## Task to carry out
Word for word, output the data, with none of its pictures.

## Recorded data
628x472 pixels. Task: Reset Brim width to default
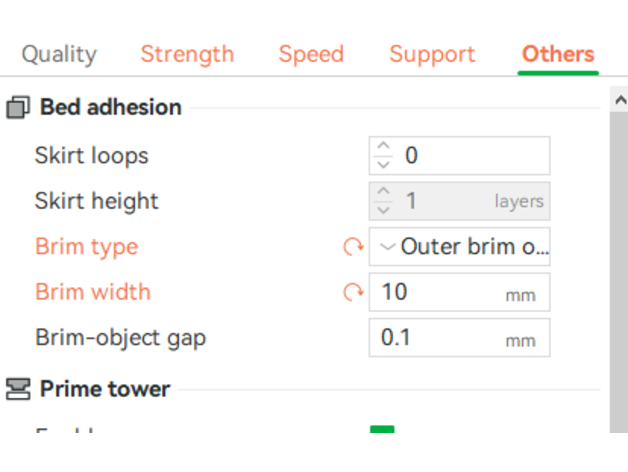pyautogui.click(x=353, y=292)
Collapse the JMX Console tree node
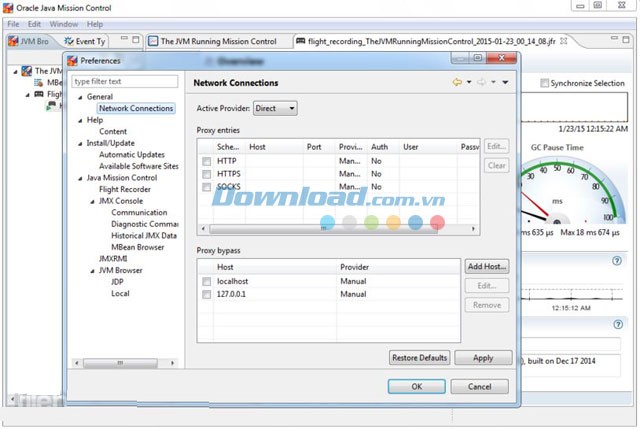640x429 pixels. click(90, 201)
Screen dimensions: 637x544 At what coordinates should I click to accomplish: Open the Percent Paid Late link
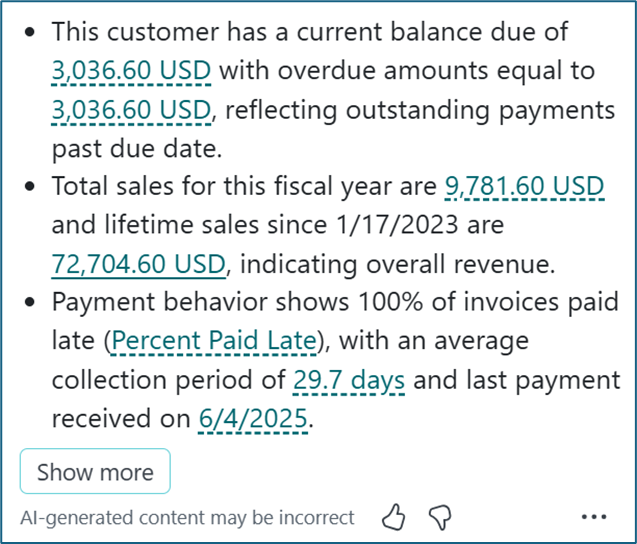pyautogui.click(x=213, y=343)
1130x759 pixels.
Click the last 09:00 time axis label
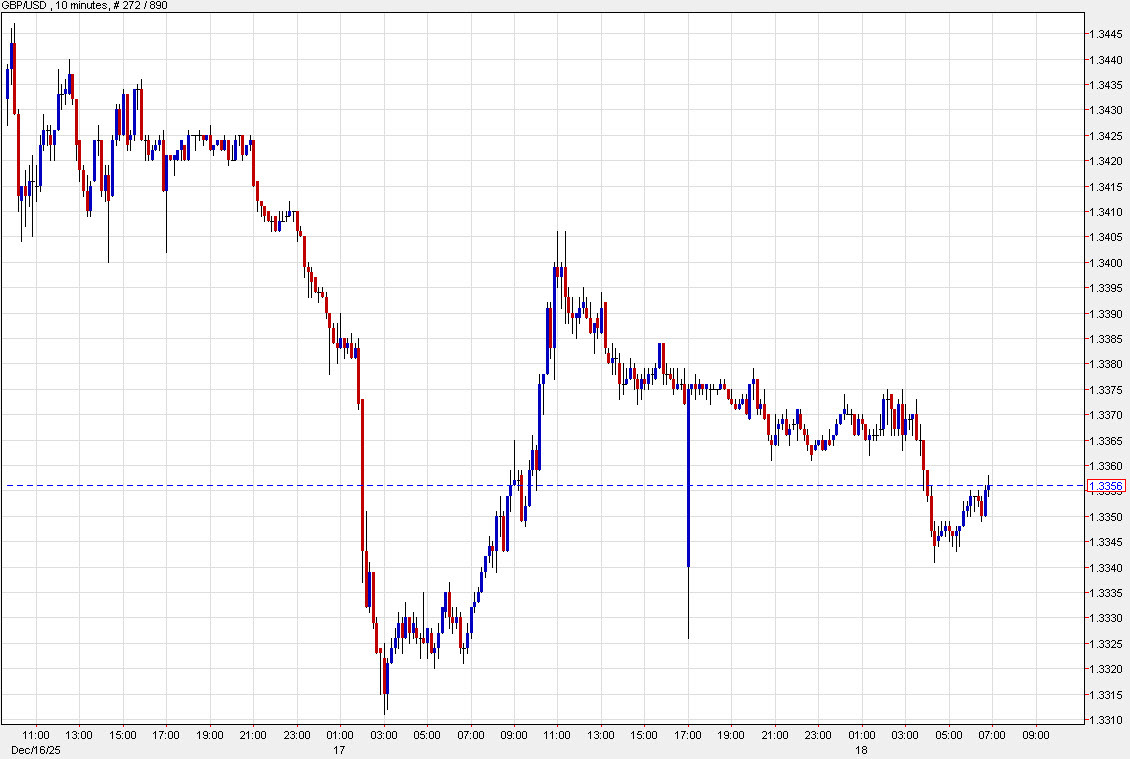(x=1035, y=736)
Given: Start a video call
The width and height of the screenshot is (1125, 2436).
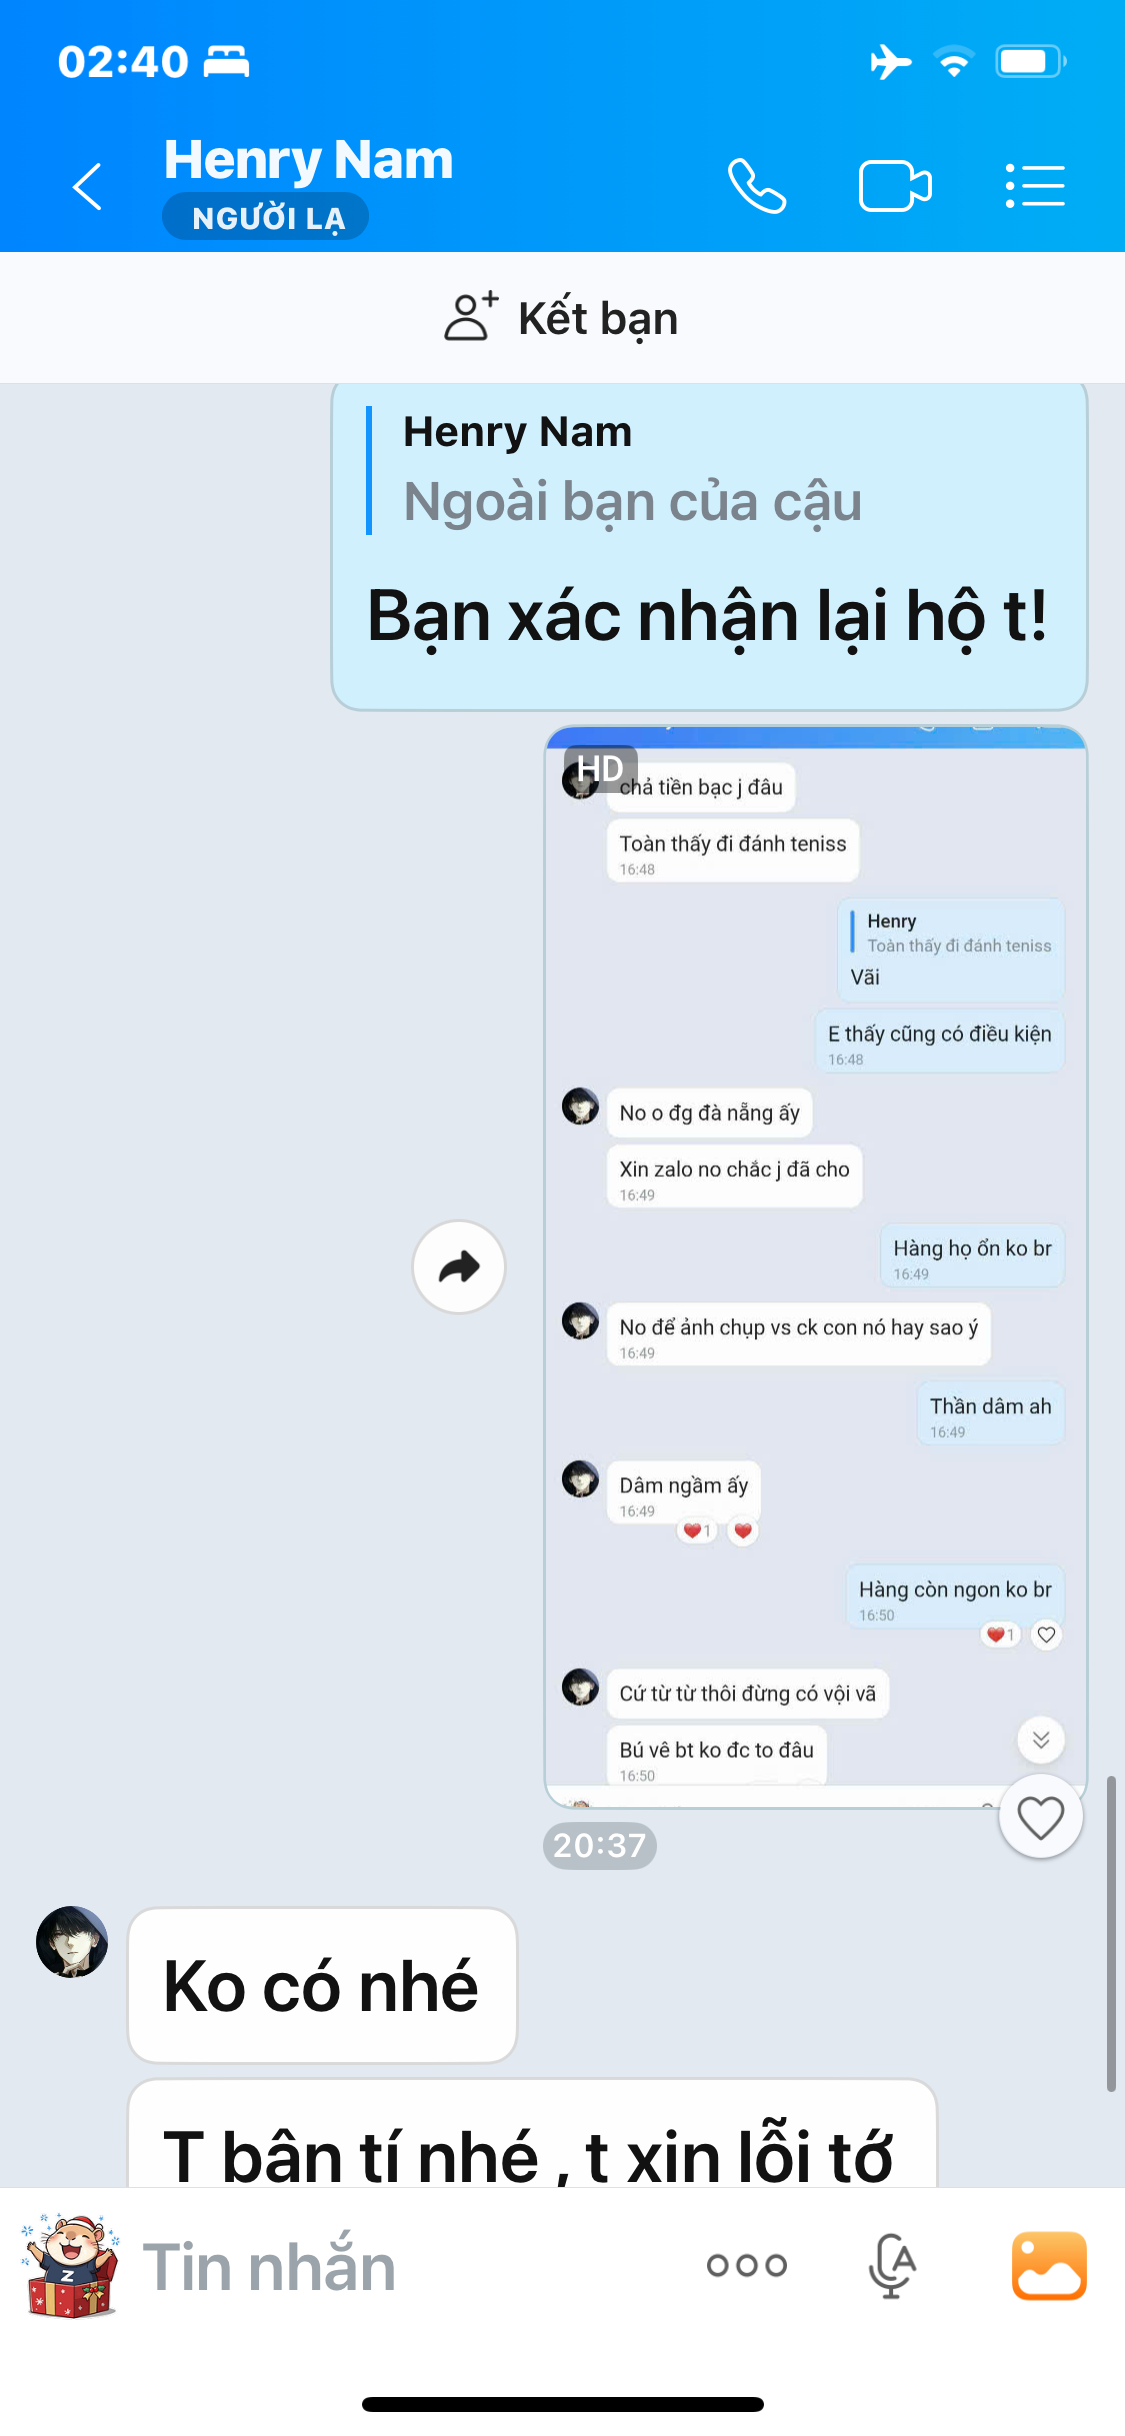Looking at the screenshot, I should pyautogui.click(x=895, y=186).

## Written solution
628x472 pixels. Task: Reset Brim width to default
pyautogui.click(x=353, y=292)
Collapse the JMX Console tree node
640x429 pixels. click(90, 201)
Screen dimensions: 637x544 At what coordinates should I click to accomplish: Open the Percent Paid Late link
pyautogui.click(x=213, y=343)
1130x759 pixels.
Click the last 09:00 time axis label
(x=1035, y=736)
Given: Start a video call
The width and height of the screenshot is (1125, 2436).
Looking at the screenshot, I should pyautogui.click(x=895, y=186).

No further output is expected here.